Exercise prompt
The reply must consist of the entire listing, reproduced exactly.
[[ Data to examine open ]]
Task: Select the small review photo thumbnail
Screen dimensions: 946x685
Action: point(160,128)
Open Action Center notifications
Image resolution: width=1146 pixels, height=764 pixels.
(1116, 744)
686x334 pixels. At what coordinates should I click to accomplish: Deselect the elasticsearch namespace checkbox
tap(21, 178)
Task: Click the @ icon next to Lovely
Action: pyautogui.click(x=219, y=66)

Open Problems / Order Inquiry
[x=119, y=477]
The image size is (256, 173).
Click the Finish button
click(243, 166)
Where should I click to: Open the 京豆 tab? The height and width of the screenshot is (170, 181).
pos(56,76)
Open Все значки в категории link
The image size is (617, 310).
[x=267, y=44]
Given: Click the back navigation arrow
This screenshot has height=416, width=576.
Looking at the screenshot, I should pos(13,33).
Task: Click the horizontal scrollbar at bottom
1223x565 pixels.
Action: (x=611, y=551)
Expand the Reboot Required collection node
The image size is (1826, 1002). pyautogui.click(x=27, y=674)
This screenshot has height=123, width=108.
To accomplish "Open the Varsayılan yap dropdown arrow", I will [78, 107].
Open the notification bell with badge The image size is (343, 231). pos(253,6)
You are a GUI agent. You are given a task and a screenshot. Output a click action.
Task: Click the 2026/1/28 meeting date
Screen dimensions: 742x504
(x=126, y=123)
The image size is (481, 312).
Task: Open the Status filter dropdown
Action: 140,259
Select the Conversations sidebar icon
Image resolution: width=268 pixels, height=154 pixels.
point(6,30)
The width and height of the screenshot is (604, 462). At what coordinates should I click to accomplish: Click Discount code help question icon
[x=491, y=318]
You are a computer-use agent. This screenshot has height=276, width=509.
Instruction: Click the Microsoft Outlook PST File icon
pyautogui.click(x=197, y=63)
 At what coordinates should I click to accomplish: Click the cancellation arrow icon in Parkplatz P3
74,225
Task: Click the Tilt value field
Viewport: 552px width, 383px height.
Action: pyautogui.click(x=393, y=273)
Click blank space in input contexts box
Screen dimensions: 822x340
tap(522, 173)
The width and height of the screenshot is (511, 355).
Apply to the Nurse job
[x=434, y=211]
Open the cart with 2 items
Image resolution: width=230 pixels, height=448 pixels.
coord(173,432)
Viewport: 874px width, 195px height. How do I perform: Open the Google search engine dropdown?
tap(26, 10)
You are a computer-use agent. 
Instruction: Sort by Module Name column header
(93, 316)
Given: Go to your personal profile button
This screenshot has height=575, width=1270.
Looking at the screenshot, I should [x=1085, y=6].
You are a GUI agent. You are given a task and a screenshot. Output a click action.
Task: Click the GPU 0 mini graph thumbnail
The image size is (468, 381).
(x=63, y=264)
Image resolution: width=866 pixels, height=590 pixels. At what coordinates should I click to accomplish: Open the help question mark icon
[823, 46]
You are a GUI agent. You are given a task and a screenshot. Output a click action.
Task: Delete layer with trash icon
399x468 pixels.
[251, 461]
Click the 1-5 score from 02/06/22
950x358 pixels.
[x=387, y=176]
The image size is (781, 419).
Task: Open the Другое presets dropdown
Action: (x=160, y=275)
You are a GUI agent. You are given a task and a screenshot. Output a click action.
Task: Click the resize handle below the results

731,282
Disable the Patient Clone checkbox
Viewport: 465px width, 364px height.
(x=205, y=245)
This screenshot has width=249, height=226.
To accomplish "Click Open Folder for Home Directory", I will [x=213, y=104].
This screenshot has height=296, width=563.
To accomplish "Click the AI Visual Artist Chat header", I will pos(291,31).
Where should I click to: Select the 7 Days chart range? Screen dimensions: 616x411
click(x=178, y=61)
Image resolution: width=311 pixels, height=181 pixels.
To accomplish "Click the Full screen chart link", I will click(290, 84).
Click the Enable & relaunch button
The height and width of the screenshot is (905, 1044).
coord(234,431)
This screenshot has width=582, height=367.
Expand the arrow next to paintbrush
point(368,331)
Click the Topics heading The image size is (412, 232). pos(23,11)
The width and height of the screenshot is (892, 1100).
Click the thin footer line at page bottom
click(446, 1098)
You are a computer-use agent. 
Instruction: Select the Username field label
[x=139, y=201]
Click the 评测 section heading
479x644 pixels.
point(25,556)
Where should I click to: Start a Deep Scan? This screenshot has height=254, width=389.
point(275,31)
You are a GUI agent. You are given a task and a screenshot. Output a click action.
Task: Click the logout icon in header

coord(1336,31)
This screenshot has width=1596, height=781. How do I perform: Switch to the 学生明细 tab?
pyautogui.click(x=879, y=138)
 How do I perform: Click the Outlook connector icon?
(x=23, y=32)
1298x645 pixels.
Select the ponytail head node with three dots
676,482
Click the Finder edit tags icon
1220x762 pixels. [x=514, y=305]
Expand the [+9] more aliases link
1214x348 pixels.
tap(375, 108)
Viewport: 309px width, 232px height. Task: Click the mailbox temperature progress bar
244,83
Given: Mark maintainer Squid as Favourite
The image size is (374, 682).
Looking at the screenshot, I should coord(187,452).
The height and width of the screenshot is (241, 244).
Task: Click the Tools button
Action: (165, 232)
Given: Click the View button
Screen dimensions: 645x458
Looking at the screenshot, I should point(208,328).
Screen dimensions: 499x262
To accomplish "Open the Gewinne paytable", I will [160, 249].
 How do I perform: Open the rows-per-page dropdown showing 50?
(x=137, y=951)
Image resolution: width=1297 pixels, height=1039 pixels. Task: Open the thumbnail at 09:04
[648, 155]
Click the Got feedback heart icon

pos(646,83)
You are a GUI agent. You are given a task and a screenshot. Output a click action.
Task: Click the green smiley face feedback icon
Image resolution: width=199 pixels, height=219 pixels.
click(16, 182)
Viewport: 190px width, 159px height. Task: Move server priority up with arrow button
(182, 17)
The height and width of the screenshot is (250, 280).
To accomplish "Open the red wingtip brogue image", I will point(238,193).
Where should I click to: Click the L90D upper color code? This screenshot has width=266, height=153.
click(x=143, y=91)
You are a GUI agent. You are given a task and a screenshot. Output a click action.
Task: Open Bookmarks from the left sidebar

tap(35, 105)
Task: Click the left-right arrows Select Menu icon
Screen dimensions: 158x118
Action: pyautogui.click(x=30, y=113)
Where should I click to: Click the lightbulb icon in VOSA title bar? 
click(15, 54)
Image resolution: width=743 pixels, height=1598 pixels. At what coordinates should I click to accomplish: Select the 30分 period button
[[ Data to examine closed ]]
Expected answer
Task: Select the small review photo thumbnail
Screen dimensions: 946x685
Action: point(160,128)
Open Action Center notifications
Image resolution: width=1146 pixels, height=764 pixels.
(1116, 744)
686x334 pixels. At what coordinates should I click to accomplish: Deselect the elasticsearch namespace checkbox
tap(21, 178)
Task: Click the @ icon next to Lovely
Action: pyautogui.click(x=219, y=66)

Open Problems / Order Inquiry
[x=119, y=477]
The image size is (256, 173).
Click the Finish button
click(243, 166)
Where should I click to: Open the 京豆 tab? The height and width of the screenshot is (170, 181).
pos(56,76)
Open Все значки в категории link
The image size is (617, 310).
[x=267, y=44]
Given: Click the back navigation arrow
This screenshot has height=416, width=576.
Looking at the screenshot, I should pos(13,33).
Task: Click the horizontal scrollbar at bottom
1223x565 pixels.
Action: (x=611, y=551)
Expand the Reboot Required collection node
The image size is (1826, 1002). pyautogui.click(x=27, y=674)
This screenshot has height=123, width=108.
To accomplish "Open the Varsayılan yap dropdown arrow", I will [78, 107].
Open the notification bell with badge The image size is (343, 231). pos(253,6)
You are a GUI agent. You are given a task and a screenshot. Output a click action.
Task: Click the 2026/1/28 meeting date
Screen dimensions: 742x504
(x=126, y=123)
The image size is (481, 312).
Task: Open the Status filter dropdown
Action: 140,259
Select the Conversations sidebar icon
Image resolution: width=268 pixels, height=154 pixels.
point(6,30)
The width and height of the screenshot is (604, 462). At what coordinates should I click to accomplish: Click Discount code help question icon
[x=491, y=318]
You are a computer-use agent. This screenshot has height=276, width=509.
Instruction: Click the Microsoft Outlook PST File icon
pyautogui.click(x=197, y=63)
 At what coordinates should I click to accomplish: Click the cancellation arrow icon in Parkplatz P3
74,225
Task: Click the Tilt value field
Viewport: 552px width, 383px height.
Action: pyautogui.click(x=393, y=273)
Click blank space in input contexts box
Screen dimensions: 822x340
tap(522, 173)
The width and height of the screenshot is (511, 355).
Apply to the Nurse job
[x=434, y=211]
Open the cart with 2 items
Image resolution: width=230 pixels, height=448 pixels.
coord(173,432)
Viewport: 874px width, 195px height. How do I perform: Open the Google search engine dropdown?
tap(26, 10)
You are a computer-use agent. 
Instruction: Sort by Module Name column header
(93, 316)
Given: Go to your personal profile button
This screenshot has height=575, width=1270.
Looking at the screenshot, I should [x=1085, y=6].
You are a GUI agent. You are given a task and a screenshot. Output a click action.
Task: Click the GPU 0 mini graph thumbnail
The image size is (468, 381).
(x=63, y=264)
Image resolution: width=866 pixels, height=590 pixels. At what coordinates should I click to accomplish: Open the help question mark icon
[823, 46]
You are a GUI agent. You are given a task and a screenshot. Output a click action.
Task: Delete layer with trash icon
399x468 pixels.
[251, 461]
Click the 1-5 score from 02/06/22
950x358 pixels.
[x=387, y=176]
The image size is (781, 419).
Task: Open the Другое presets dropdown
Action: (x=160, y=275)
You are a GUI agent. You are given a task and a screenshot. Output a click action.
Task: Click the resize handle below the results

731,282
Disable the Patient Clone checkbox
Viewport: 465px width, 364px height.
(x=205, y=245)
This screenshot has width=249, height=226.
To accomplish "Click Open Folder for Home Directory", I will [x=213, y=104].
This screenshot has height=296, width=563.
To accomplish "Click the AI Visual Artist Chat header", I will pos(291,31).
Where should I click to: Select the 7 Days chart range? Screen dimensions: 616x411
click(x=178, y=61)
Image resolution: width=311 pixels, height=181 pixels.
To accomplish "Click the Full screen chart link", I will click(290, 84).
Click the Enable & relaunch button
The height and width of the screenshot is (905, 1044).
coord(234,431)
This screenshot has width=582, height=367.
Expand the arrow next to paintbrush
point(368,331)
Click the Topics heading The image size is (412, 232). pos(23,11)
The width and height of the screenshot is (892, 1100).
Click the thin footer line at page bottom
click(446, 1098)
You are a computer-use agent. 
Instruction: Select the Username field label
[x=139, y=201]
Click the 评测 section heading
479x644 pixels.
point(25,556)
Where should I click to: Start a Deep Scan? This screenshot has height=254, width=389.
point(275,31)
You are a GUI agent. You are given a task and a screenshot. Output a click action.
Task: Click the logout icon in header

coord(1336,31)
This screenshot has width=1596, height=781. How do I perform: Switch to the 学生明细 tab?
pyautogui.click(x=879, y=138)
 How do I perform: Click the Outlook connector icon?
(x=23, y=32)
1298x645 pixels.
Select the ponytail head node with three dots
676,482
Click the Finder edit tags icon
1220x762 pixels. [x=514, y=305]
Expand the [+9] more aliases link
1214x348 pixels.
tap(375, 108)
Viewport: 309px width, 232px height. Task: Click the mailbox temperature progress bar
244,83
Given: Mark maintainer Squid as Favourite
The image size is (374, 682).
Looking at the screenshot, I should coord(187,452).
The height and width of the screenshot is (241, 244).
Task: Click the Tools button
Action: (165, 232)
Given: Click the View button
Screen dimensions: 645x458
Looking at the screenshot, I should point(208,328).
Screen dimensions: 499x262
To accomplish "Open the Gewinne paytable", I will [160, 249].
 How do I perform: Open the rows-per-page dropdown showing 50?
(x=137, y=951)
Image resolution: width=1297 pixels, height=1039 pixels. Task: Open the thumbnail at 09:04
[648, 155]
Click the Got feedback heart icon

pos(646,83)
You are a GUI agent. You are given a task and a screenshot. Output a click action.
Task: Click the green smiley face feedback icon
Image resolution: width=199 pixels, height=219 pixels.
click(16, 182)
Viewport: 190px width, 159px height. Task: Move server priority up with arrow button
(182, 17)
The height and width of the screenshot is (250, 280).
To accomplish "Open the red wingtip brogue image", I will point(238,193).
Where should I click to: Click the L90D upper color code? This screenshot has width=266, height=153.
click(x=143, y=91)
You are a GUI agent. You are given a task and a screenshot. Output a click action.
Task: Open Bookmarks from the left sidebar

tap(35, 105)
Task: Click the left-right arrows Select Menu icon
Screen dimensions: 158x118
Action: pyautogui.click(x=30, y=113)
Where should I click to: Click the lightbulb icon in VOSA title bar? 
click(15, 54)
Image resolution: width=743 pixels, height=1598 pixels. At what coordinates should I click to accomplish: Select the 30分 period button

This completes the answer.